You may have “improve credit score” as one of the items on your financial to-do list for the year, but that’s not always a goal worth actively pursuing.

For example, if your score is already very high, a few points of improvement won’t provide any benefit to you financially.

Likewise, if you’re about to do something that will cause your score to nosedive (like having your house go into foreclosure), there are probably more important things to focus on financially.

When does it pay to improve your credit score?

Actively working to improve your FICO score is most beneficial if you have either a very bad score or are right on the borderline of having excellent credit.
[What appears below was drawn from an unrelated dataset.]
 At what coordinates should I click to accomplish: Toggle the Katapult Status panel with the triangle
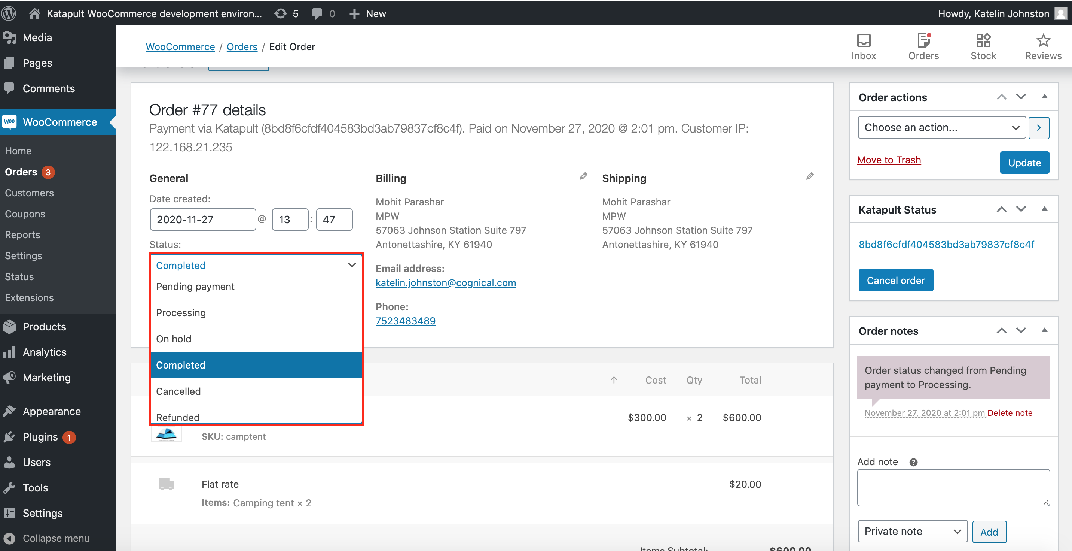click(1044, 209)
In both of those cases, bringing up your score will help you to obtain better interest rates if you choose to borrow money. It can also reduce the cost of your insurance if your insurance company uses the score to calculate your rate, which more companies are doing.

Beware…

If you do decide that improving your score is a goal worth pursuing, be wary of organizations that promise to help “repair” your credit to bring up your score — especially if they promise to remove negative items for a fee. (Legitimate negative items stay on your report until they age off, and you can remove items that are incorrect yourself without paying a fee.)

Instead, focus on doing things like paying your debts on time or early, keeping your oldest credit line open, not having too many lines of credit or too much credit open, not using the vast majority of your available credit, etc.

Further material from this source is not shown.